IV. Phase III: Return to Function (Weeks 12+ Post-Op)
Goals: Maximize strength, endurance, and functional abilities, return to recreational activities.
- Advanced Strengthening:
- Progress resistance on all exercises as tolerated.
- Plyometric exercises (e.g., jumping jacks, box jumps – cautiously and with appropriate technique).
- Isokinetic exercises (if available).
- Sport-Specific Training (if applicable):
- Agility drills (e.g., cone drills, shuttle runs).
- Sport-specific movements and exercises.
- Gradual return to sport participation, following surgeon's guidelines.
- Maintenance Program:
- Home exercise program to maintain strength, ROM, and endurance.
- Regular follow-up appointments with physical therapist as needed.
- Precautions:
- Avoid activities that cause pain or swelling.
- Proper warm-up and cool-down routines.
- Use appropriate protective equipment when engaging in sports or recreational activities.
V. Common Special Tests
While special tests are less critical post-TKA than in other knee conditions, they can help rule out other pathologies or identify potential complications. These tests should be performed cautiously and modified as needed, considering the presence of the prosthesis.
- McMurray's Test: Evaluates for meniscal tears. Perform cautiously.
- Apley's Grind Test: Evaluates for meniscal tears. Perform cautiously.
- Lachman Test & Anterior Drawer Test: Assesses anterior cruciate ligament (ACL) integrity. Less relevant but can help rule out other issues.
- Varus/Valgus Stress Test: Assesses medial and lateral collateral ligament (MCL/LCL) integrity. Important to check for instability.

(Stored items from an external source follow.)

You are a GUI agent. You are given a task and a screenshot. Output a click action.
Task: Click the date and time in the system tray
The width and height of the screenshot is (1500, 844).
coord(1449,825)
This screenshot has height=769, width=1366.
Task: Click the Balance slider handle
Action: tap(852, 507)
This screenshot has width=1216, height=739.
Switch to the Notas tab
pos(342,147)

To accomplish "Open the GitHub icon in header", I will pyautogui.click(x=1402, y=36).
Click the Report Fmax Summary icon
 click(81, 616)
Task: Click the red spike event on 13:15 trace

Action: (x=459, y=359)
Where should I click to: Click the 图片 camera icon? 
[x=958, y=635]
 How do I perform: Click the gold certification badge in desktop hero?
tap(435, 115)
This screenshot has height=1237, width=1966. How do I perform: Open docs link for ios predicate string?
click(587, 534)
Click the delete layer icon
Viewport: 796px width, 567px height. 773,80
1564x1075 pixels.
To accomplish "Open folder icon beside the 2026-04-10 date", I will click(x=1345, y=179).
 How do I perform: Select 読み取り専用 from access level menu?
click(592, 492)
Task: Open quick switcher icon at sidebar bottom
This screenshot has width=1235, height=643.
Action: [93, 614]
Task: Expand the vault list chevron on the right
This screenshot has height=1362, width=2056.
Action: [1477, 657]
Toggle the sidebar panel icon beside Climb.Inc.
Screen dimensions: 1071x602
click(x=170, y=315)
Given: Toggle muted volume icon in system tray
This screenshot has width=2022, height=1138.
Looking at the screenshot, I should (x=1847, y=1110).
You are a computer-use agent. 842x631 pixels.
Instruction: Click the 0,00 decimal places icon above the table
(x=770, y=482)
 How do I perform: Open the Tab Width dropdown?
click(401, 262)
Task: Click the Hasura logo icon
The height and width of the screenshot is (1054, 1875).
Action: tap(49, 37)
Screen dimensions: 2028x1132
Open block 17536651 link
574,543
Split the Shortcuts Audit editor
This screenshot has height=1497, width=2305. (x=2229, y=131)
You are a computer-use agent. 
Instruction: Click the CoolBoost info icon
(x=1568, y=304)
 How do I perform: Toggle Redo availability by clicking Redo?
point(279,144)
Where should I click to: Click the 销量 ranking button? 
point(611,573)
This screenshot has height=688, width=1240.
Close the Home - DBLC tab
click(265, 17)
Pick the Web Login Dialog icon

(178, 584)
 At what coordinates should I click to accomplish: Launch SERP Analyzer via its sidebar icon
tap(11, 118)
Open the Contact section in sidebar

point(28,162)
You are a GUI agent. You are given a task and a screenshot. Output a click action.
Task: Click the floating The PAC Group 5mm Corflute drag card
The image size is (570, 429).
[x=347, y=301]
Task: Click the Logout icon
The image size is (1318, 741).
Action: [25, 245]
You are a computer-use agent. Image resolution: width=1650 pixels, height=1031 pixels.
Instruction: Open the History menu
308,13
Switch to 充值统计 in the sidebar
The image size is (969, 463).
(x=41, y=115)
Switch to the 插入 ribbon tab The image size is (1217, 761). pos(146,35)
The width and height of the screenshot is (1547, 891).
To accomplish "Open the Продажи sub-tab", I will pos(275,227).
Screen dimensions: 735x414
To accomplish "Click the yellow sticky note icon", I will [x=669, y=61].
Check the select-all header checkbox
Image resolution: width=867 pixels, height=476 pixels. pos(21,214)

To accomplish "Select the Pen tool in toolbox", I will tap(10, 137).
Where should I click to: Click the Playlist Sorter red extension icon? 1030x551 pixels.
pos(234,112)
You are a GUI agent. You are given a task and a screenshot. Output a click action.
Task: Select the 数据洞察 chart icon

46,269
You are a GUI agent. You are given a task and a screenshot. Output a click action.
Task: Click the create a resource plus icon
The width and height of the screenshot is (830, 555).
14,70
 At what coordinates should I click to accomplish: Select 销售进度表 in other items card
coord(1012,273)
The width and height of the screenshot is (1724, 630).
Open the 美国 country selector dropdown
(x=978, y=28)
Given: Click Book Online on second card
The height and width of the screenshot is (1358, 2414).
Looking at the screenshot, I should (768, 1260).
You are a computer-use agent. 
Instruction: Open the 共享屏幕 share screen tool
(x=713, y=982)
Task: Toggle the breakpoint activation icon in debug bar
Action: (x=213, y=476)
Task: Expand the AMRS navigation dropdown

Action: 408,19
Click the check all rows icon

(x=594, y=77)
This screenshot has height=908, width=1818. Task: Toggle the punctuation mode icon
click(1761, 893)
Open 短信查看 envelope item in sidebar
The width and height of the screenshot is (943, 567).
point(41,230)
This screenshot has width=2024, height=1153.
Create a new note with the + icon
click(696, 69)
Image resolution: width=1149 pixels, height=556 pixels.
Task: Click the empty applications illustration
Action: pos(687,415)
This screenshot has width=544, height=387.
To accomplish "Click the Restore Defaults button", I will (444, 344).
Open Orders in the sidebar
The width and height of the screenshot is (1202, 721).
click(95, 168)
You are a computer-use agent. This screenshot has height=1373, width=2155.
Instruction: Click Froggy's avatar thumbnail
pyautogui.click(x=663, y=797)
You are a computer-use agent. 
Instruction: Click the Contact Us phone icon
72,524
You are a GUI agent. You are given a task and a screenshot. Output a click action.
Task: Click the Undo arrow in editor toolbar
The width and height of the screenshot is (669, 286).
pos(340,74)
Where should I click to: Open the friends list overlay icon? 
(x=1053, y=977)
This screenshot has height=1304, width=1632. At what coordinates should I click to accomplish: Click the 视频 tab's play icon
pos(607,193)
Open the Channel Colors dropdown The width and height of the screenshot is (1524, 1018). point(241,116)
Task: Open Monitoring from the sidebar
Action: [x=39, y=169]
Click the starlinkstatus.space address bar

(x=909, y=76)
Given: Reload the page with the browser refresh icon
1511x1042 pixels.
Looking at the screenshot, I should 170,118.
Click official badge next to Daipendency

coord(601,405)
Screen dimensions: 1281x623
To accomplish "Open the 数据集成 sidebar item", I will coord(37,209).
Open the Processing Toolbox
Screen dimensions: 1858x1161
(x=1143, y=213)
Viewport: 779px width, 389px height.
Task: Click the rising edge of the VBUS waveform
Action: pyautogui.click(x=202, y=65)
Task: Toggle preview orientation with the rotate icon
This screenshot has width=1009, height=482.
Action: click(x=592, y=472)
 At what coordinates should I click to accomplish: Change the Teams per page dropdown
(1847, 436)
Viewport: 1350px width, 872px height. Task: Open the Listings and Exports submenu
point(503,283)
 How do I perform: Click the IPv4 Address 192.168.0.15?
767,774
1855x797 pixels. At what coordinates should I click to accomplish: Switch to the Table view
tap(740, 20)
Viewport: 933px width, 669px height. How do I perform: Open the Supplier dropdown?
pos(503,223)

- Patellar Apprehension Test: Assesses patellar instability.
- Ober's Test & Thomas Test: Assess hip flexor tightness which can impact knee mechanics.
Disclaimer: This protocol is a guideline and should be adapted to meet the individual needs of each patient. Always consult with the surgeon and physical therapist before making any changes to the rehabilitation program.